Traduisez en anglais cette phrase tirée du texte sur la lettre ouverte : « La lettre demande également l'abrogation des lois “punitives” qui criminalisent les consommateurs de drogue. »

* TEXTE:
· · · · ·

Par ailleurs, dit-il, ceux qui sont traités pour leur dépendance ont peut-être vu leur tolérance artificiellement abaissée au cours du processus, ce qui a entraîné davantage de cas de rechute et de surdose par la suite.
Les signataires de la lettre soutiennent que l'approvisionnement en drogues illicites et non réglementées tuait en moyenne 20 Canadiens par jour.
La lettre ouverte a été rédigée et signée par l’Association canadienne des personnes qui utilisent des drogues, la Coalition canadienne des politiques sur les drogues, le Réseau juridique VIH, l’Association des infirmiers et infirmières en réduction des méfaits, la Canadian Students for Sensible Drug Policy, Moms Stop The Harm, Ontario Aboriginal HIV/AIDS Strategy et la Thunderbird Partnership Foundation.
Ces organisations ont décidé de publier leur lettre lundi parce qu'elle coïncide avec la journée internationale «Soutenez. Ne punissez pas», habituellement utilisée par les agences gouvernementales pour présenter leurs réalisations en matière de contrôle des drogues illicites.
M. Ranger a expliqué que l'objectif était de «changer la rhétorique» et de reprendre le dessus pour les défenseurs de la réduction des méfaits et d'autres politiques non punitives telles que l'approvisionnement sécuritaire. Il soutient que ces demandes avaient été entravées ces dernières années en raison de la pandémie de COVID-19.
En plus d'exhorter le gouvernement fédéral à faire une déclaration contre le traitement involontaire ou coercitif de la consommation de drogues, les organismes demandent également aux responsables de rencontrer les intervenants sur le terrain et les personnes concernées – y compris bien sûr les toxicomanes.
La lettre demande également l'abrogation des lois «punitives» qui criminalisent les consommateurs de drogue.
«Nous avons vu les effets dévastateurs de plus d’un siècle de prohibition et de criminalisation des drogues. Cela n’a pas empêché les gens de consommer des drogues, mais cela a eu pour effet de favoriser la stigmatisation, le racisme, le classisme, la discrimination, les activités des cartels, la violence armée et un approvisionnement en drogues toxiques mortel qui tue 20 personnes chaque jour au Canada», a déclaré Nick Boyce, analyste principal des politiques de la Coalition canadienne des politiques sur les drogues.

· · · · ·

* DONNÉES FOURNIES:
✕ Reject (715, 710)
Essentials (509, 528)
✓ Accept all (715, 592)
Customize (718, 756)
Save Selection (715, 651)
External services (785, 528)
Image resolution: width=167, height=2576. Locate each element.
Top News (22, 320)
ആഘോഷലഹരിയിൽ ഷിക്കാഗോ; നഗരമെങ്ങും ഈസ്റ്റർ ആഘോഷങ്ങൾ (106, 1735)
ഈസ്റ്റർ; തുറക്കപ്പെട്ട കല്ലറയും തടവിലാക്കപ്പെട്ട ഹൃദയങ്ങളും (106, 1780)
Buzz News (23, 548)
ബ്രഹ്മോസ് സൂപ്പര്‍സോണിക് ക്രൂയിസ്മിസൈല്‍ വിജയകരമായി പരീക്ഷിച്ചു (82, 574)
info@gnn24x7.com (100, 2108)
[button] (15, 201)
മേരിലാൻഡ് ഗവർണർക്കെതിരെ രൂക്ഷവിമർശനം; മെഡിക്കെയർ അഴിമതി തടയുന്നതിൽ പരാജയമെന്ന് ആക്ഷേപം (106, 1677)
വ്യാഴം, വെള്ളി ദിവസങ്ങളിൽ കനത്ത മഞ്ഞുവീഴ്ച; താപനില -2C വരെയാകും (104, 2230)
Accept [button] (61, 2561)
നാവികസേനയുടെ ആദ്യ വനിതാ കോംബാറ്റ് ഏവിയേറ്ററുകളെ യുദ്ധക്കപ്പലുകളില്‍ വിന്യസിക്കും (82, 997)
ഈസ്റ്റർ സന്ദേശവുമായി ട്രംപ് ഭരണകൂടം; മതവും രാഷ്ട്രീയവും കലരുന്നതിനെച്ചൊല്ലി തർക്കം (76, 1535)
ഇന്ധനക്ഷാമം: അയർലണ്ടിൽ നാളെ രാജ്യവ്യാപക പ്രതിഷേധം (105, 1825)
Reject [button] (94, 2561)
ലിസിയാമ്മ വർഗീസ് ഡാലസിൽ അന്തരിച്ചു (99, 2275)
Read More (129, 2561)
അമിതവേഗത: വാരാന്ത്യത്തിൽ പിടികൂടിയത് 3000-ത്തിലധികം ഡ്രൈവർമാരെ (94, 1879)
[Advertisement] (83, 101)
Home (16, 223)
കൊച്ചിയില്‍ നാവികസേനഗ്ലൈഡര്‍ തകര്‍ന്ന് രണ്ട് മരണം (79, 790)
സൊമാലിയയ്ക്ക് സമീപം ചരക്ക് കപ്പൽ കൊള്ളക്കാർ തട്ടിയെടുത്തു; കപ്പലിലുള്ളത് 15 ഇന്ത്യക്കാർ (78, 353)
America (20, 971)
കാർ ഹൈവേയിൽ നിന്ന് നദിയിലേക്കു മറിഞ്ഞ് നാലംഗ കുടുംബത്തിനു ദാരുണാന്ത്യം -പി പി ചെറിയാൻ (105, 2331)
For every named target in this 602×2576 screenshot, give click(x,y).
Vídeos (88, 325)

· · · · ·

* RÉPONSE ATTENDUE: The letter also calls for the repeal of "punitive" laws that criminalize drug users.